In April 1963 researcher Joan Rimmer and a BBC representative, Madeau Stewart came to Penybont Farm to record Nansi playing the triple harp so that there were records in the BBC archive. Cecil had been hospitalized for some time and Nansi took the opportunity to practice and learn some pieces ready for broadcast. Within three months Cecil was dead and Nansi was exhausted and deeply upset.
The much anticipated book Cwpwrdd Nansi (Nansi's Cupboard) was published by Gomer Press in 1972. Also in 1972 the second recording of Nansi's performances was made by Decca ‘Celfyddyd Telynores Maldwyn’ (The Artistry of Telynores Maldwyn). This was released in 1973 and apart from 3 pieces, was exclusively played on the triple harp. Nansi returned to New York in September of 1973 to perform.
Nansi was honoured with the White Robes of the Gorsedd of Bards at the National Eisteddfod in Pwllheli in 1955. She was awarded a Cadair Powys Fellowship in 1958 and a national tribute meeting was held for her in the Corwen Pavilion in 1976. She received the MBE in 1967 and was given an honorary Doctorate of Music by the University of Wales in 1977.
By 1979 she was living in Parc, Bala, and had a stroke in October of that year. She was taken to hospital in Wrexham where she recuperated for a few weeks, after which she was moved to Dolgellau hospital, but her condition deteriorated slowly until she died on the 21 December 1979, aged 91. She was buried in Pennant Melangell churchyard.
Nansi Richards took every opportunity to promote her country in as natural a manner as possible. She travelled as a virtuoso musician but in reality was an envoy for all that is best in Welsh culture, and no diplomat could have done a better job. She worked for three quarters of a century, mainly as a triple and pedal harpist, but there were many other aspects to her life - poet, local historian, patron, collector, musician, composer and teacher.

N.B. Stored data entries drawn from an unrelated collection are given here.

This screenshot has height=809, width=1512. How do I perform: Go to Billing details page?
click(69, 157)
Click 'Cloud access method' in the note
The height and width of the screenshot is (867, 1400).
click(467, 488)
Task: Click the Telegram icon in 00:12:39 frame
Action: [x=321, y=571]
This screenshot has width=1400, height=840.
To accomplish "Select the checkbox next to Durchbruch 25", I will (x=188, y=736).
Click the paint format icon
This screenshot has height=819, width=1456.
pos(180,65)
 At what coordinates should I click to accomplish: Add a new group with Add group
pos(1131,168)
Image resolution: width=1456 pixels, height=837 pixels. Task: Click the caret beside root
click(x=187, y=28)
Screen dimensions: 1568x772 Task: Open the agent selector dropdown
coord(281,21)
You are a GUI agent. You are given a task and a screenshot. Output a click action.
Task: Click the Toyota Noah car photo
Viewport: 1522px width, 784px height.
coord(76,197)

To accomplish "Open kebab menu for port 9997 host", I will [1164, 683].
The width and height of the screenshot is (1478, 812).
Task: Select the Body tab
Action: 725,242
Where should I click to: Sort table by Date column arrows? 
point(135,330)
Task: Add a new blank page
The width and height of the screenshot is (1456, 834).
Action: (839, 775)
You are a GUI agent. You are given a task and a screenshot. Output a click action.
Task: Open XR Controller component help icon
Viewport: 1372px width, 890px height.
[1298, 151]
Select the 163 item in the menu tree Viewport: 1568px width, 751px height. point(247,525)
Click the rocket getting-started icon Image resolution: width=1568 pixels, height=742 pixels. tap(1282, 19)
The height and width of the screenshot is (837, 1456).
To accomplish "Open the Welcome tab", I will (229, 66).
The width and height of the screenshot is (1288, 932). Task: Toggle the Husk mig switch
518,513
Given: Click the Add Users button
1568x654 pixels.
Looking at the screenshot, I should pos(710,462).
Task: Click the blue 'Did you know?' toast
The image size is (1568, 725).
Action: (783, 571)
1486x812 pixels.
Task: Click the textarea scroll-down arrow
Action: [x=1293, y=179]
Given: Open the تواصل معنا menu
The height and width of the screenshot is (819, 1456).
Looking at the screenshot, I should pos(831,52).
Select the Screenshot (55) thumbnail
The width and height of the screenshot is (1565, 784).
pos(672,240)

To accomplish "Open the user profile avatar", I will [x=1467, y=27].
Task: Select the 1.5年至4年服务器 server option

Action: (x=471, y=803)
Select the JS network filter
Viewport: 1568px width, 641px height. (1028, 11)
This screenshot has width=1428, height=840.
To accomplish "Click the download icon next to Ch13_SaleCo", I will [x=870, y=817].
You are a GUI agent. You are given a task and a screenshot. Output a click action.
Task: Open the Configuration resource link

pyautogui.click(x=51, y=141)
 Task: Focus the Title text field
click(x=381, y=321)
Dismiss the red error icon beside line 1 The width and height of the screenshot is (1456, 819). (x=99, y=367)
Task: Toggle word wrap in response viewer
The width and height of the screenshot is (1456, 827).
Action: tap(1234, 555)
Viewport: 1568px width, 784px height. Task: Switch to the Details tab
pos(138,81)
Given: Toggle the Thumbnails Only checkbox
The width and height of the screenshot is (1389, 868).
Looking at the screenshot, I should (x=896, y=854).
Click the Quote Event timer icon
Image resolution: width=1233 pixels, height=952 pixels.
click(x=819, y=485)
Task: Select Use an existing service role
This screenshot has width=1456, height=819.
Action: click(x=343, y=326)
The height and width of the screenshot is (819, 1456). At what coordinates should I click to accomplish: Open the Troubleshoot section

It is not inappropriate to refer to Nansi as ‘Queen of the Harp’ given how multifaceted her contribution was. Her performances in all arenas never degenerated into a personal ‘show’. One of her favourite sayings was ‘to be big, you have to be small’. She not only worked hard on stage but also behind the stage, sourcing and buying harps for anyone who asked, teaching children and young people how to play the triple and pedal harps as well as espousing her belief that the tradition must be supported if it was to live. After her death, the Nansi Richards Trust was established, which offers financial support to any harpist under the age of 25 who was born or resides in Wales. This provides further evidence of her continuing influence on the harp world in Wales. Had it not been for ‘Telynores Maldwyn’, and particularly her dealings with the Gypsies, the triple harp would have died out as well as scores of old Welsh melodies. To hold the public's attention for such a long period is very difficult, but Nansi managed it. No one else made such a valuable contribution to the harp and traditional Welsh music as she did in the twentieth century.